753-Data-Sync/README.md
Nick Heppler cad8d64c23 feat: Add --reload flag to data synchronization script for loading JSON data
- Introduced a new command-line argument `--reload` to allow loading data from a specified JSON file.
- Updated `parse_arguments` to include the `--reload` flag.

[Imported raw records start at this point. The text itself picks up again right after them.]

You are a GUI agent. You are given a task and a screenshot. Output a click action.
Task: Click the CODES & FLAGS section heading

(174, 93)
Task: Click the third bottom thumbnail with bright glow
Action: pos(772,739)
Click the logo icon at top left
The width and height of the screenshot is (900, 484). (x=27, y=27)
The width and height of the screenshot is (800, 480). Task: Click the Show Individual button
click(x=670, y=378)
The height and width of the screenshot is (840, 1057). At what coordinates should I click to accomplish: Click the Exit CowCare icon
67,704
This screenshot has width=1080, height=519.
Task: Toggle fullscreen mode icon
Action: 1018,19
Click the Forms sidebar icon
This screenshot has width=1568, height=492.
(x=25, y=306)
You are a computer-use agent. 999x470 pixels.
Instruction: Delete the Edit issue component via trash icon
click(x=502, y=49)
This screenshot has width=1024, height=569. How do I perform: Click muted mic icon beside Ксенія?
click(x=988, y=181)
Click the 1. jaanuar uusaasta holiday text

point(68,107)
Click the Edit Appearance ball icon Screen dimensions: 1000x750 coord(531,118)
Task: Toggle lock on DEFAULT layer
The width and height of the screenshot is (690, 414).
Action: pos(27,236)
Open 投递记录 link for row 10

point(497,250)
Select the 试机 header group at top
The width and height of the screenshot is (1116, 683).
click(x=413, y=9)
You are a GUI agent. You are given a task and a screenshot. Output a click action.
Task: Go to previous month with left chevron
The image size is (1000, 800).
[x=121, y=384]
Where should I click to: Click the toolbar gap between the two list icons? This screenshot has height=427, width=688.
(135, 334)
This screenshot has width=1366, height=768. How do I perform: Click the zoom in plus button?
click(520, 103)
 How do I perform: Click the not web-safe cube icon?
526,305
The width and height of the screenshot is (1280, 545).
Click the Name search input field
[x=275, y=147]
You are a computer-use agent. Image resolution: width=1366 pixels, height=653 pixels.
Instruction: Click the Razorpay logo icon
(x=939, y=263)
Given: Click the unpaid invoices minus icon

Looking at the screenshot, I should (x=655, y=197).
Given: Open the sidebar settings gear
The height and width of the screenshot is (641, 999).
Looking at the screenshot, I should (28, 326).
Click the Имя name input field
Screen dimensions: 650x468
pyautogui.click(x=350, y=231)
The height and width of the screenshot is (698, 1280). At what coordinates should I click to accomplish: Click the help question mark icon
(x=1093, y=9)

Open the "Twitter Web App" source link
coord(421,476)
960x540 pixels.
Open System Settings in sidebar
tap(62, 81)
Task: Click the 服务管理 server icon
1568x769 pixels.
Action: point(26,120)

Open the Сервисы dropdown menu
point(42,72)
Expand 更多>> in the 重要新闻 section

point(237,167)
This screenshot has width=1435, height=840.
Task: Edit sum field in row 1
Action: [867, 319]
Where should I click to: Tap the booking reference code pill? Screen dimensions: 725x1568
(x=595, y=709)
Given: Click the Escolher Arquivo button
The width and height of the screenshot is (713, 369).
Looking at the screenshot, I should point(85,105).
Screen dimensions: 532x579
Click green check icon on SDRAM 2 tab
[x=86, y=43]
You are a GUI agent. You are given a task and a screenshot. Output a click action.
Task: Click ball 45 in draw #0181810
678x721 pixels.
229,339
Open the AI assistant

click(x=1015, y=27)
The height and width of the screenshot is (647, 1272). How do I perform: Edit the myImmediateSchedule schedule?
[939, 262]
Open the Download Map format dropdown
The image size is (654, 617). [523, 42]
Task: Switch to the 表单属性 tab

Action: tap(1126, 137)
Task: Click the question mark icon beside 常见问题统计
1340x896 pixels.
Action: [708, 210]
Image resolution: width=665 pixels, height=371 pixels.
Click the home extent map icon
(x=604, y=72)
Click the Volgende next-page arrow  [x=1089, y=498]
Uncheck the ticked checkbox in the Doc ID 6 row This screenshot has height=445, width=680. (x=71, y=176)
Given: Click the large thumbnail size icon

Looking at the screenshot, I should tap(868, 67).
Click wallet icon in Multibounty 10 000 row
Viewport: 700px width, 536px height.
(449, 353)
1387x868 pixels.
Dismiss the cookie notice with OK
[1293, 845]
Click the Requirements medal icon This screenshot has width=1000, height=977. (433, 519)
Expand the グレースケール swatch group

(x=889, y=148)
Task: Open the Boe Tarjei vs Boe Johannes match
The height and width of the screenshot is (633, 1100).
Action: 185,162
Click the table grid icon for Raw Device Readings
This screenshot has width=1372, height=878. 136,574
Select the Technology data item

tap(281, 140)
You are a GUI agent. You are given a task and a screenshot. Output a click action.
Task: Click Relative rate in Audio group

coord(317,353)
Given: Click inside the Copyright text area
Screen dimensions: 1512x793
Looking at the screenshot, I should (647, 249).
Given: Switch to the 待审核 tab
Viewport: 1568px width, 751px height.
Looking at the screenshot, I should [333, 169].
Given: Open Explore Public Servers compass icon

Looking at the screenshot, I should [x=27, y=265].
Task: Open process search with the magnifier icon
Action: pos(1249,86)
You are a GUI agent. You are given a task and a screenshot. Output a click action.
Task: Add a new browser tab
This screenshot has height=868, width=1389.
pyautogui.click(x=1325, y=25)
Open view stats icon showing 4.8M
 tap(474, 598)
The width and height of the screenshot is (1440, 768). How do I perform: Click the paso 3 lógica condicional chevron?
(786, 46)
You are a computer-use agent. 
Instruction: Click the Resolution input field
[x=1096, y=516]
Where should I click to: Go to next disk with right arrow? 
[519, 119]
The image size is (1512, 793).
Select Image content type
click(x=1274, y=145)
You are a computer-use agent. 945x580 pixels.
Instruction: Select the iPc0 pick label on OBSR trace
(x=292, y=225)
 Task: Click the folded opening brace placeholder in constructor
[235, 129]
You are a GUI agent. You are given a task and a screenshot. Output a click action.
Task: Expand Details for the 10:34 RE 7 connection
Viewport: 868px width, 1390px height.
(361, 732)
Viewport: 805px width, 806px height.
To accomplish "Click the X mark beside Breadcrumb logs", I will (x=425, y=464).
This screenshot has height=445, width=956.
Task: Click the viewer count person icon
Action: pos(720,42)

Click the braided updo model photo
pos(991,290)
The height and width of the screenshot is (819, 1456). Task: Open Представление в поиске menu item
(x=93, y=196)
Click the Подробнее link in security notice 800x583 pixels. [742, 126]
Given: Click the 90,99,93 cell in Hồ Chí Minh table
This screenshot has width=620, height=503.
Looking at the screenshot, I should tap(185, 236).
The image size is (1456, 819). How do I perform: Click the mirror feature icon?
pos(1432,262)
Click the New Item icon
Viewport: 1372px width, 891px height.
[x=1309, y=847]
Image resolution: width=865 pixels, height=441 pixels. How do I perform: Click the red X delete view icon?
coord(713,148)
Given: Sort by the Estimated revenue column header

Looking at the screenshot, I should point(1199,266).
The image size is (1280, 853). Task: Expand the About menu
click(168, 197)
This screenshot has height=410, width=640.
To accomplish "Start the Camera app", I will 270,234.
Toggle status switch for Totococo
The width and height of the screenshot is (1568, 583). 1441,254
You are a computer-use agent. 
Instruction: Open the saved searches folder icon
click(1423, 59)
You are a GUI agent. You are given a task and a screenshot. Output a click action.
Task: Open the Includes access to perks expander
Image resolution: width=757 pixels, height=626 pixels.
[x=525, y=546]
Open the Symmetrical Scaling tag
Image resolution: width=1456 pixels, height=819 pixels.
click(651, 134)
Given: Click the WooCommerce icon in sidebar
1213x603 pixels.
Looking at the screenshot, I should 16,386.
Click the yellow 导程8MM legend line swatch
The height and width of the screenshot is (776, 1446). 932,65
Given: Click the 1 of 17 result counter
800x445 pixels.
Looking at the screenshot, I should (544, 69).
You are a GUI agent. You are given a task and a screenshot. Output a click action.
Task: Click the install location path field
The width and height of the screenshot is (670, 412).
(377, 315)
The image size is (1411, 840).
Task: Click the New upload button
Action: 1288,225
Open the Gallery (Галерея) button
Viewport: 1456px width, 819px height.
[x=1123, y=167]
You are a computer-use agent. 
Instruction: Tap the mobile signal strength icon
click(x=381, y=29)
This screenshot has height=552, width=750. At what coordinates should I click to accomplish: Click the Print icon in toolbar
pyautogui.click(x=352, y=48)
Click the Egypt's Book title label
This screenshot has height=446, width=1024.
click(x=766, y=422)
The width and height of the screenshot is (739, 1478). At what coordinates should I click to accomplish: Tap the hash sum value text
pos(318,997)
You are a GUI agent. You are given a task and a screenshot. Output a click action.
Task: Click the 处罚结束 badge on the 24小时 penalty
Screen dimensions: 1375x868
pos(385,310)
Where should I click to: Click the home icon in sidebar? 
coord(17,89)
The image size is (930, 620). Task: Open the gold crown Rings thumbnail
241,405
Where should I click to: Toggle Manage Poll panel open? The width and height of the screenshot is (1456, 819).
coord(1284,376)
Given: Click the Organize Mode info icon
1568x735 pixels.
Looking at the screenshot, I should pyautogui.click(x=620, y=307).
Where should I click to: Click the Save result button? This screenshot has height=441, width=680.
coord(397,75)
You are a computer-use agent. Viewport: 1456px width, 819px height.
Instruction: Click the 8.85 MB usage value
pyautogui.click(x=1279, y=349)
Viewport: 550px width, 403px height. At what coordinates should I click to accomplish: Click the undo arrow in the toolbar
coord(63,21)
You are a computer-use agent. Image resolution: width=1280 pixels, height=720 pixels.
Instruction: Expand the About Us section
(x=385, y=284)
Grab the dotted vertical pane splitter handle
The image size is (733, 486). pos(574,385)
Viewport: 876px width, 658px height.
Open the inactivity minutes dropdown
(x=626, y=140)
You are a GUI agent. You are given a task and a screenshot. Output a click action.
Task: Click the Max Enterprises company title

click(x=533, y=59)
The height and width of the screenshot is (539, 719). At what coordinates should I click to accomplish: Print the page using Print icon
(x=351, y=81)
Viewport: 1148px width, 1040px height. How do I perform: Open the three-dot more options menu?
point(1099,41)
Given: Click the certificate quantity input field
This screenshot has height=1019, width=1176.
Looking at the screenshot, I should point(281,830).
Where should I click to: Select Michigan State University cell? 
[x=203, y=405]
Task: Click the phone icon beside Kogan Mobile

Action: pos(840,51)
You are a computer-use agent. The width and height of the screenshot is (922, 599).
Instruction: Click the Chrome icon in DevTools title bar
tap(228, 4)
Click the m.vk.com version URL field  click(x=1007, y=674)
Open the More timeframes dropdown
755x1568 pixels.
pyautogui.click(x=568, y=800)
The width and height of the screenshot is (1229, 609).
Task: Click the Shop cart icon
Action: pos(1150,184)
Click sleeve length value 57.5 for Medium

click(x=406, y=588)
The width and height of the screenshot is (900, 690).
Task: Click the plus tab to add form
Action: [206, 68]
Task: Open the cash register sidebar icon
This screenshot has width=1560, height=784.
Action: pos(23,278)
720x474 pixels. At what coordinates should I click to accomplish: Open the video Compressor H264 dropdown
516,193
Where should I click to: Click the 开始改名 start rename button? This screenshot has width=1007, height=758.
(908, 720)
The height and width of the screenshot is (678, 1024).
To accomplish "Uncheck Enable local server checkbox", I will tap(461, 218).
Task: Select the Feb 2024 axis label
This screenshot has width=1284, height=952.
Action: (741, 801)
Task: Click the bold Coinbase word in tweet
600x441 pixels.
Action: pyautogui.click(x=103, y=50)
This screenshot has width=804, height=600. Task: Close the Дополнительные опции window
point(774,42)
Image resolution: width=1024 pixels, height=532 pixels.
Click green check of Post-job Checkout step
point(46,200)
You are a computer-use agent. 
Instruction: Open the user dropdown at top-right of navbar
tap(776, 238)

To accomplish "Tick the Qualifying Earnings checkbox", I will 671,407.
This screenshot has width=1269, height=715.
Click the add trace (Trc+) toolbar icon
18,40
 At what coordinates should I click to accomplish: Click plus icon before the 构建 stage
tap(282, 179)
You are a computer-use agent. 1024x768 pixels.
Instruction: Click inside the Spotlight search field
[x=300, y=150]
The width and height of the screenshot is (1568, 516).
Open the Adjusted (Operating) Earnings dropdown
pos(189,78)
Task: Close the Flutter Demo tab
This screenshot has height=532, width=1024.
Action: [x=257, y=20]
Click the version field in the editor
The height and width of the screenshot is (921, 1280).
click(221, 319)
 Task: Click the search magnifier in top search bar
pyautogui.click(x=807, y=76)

- Modified `main` function to truncate the feature layer and load data from the JSON file when the flag is used.
- Enhanced documentation to reflect the new functionality and usage examples.
2025-05-22 11:25:41 -04:00

173 lines
5.5 KiB
Markdown

![753 Data Sync logo](https://git.nickhepler.cloud/nick/753-Data-Sync/raw/branch/master/logo.png)
# 753 Data Sync
*A Python-based data ingestion tool for syncing enforcement data from a public API to ArcGIS Online.*
![Gitea Release](https://img.shields.io/gitea/v/release/nick/753-Data-Sync?gitea_url=https%3A%2F%2Fgit.nickhepler.cloud%2F&style=for-the-badge&logo=Python)
![Enhancements](https://img.shields.io/gitea/issues/open/nick/753-Data-Sync?gitea_url=https%3A%2F%2Fgit.nickhepler.cloud%2F&labels=enhancement&style=for-the-badge&logo=Gitea&label=Enhancements)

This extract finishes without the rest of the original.